UNIVERSITY OF ILLINOIS

DEPARTMENT OF STATISTICS

SEMINAR NOTICE


The Department of Statistics

presents

Zhengjun Zhang

Washington University at St. Louis

"Quotient Correlation: A Sample Based Alternative to Pearson's Correlation"


The quotient correlation is defined here as an alternative to Pearson's correlation that is more intuitive and flexible in cases where the tail behavior of data is important. It measures nonlinear dependence where the regular correlation coefficient is generally not applicable. One of its most useful features is a test statistic that has high power when testing nonlinear dependence in cases where the Fisher's Z-transformation test may fail to reach a right conclusion. Unlike most asymptotic test statistics, which are either normal or chi-squared, this test statistic has a limiting gamma distribution (henceforth, the gamma test statistic). More than the common usages of correlation, the quotient correlation can easily and intuitively be adjusted to values at tails. This adjustment generates two new concepts -- the tail quotient correlation and the tail independence test statistics, which are also gamma statistics. Due to the fact that there is no analogue of correlation coefficient in extreme value theory, and there does not exist an efficient tail independence test statistic, these two new concepts may open up brand new field of study. In addition, an alternative to Spearman's rank correlation: rank based quotient correlation is also defined. The advantages of using these new concepts are illustrated in simulation data, and a real data analysis of air pollutants as well.

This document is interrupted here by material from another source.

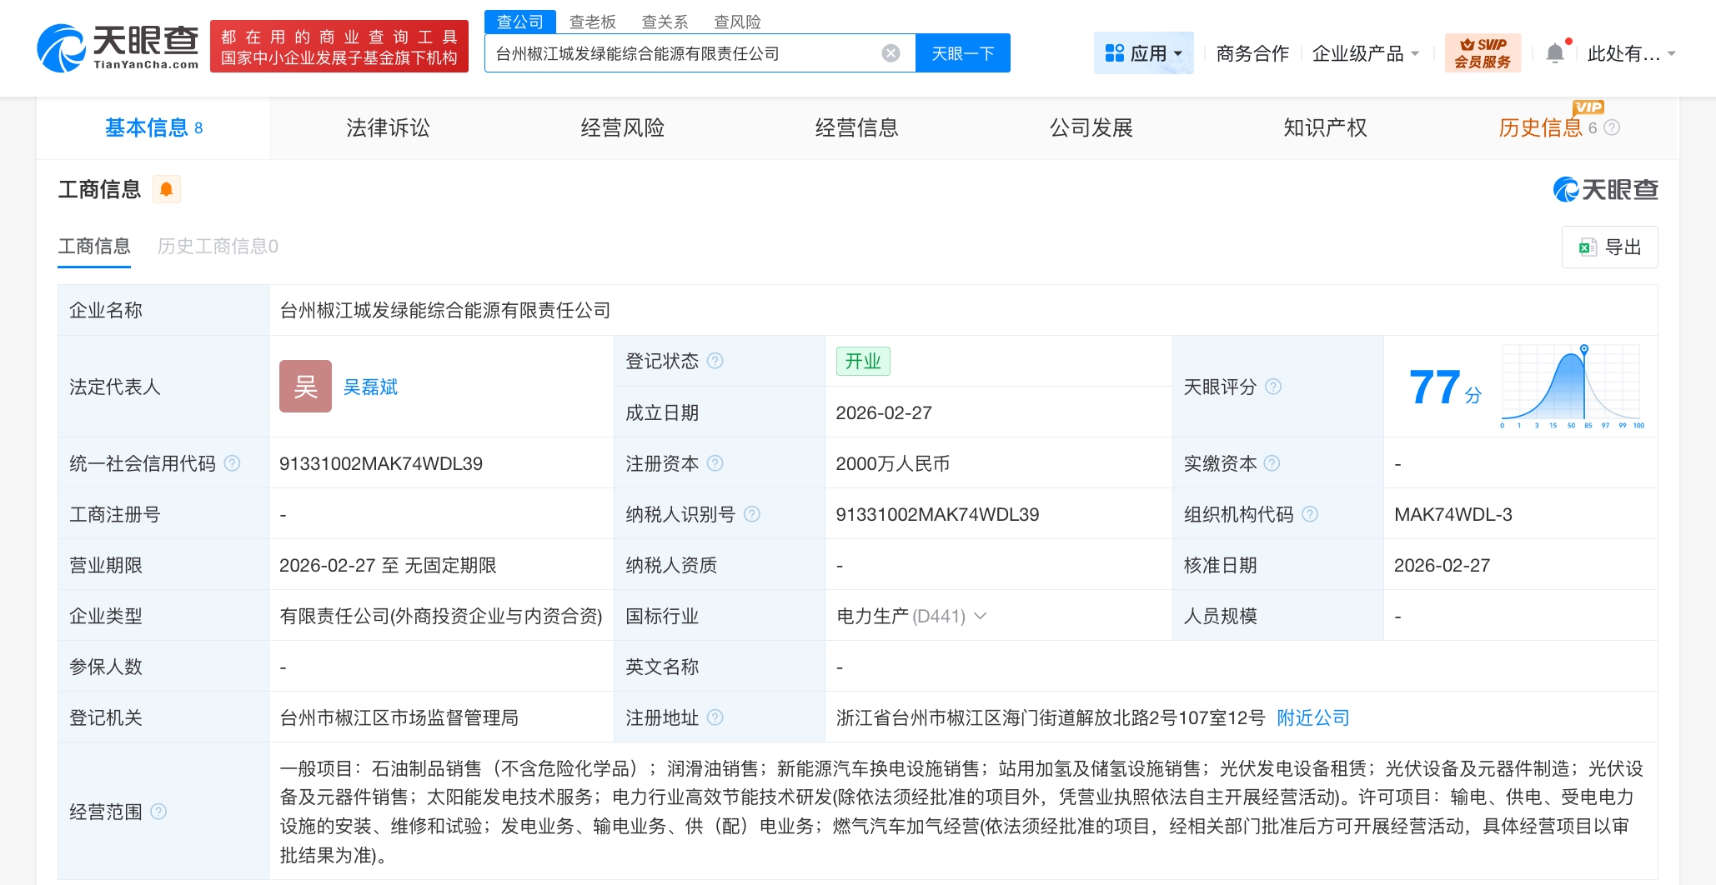Image resolution: width=1716 pixels, height=885 pixels.
Task: Switch to 历史工商信息 sub-tab
Action: click(218, 246)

These new measures and tests can be applied to many research and practical areas, especially where the existing measures are not very suitable. If time allows, I will show statistical evidences of the existence of extreme co-movements and extreme impacts in the stock market. Some findings are not consistent with the hypothesis, theory used in the past in the financial world.

THURSDAY, September 2nd , 2004

4:00 P.M.

Room 2  Illini Hall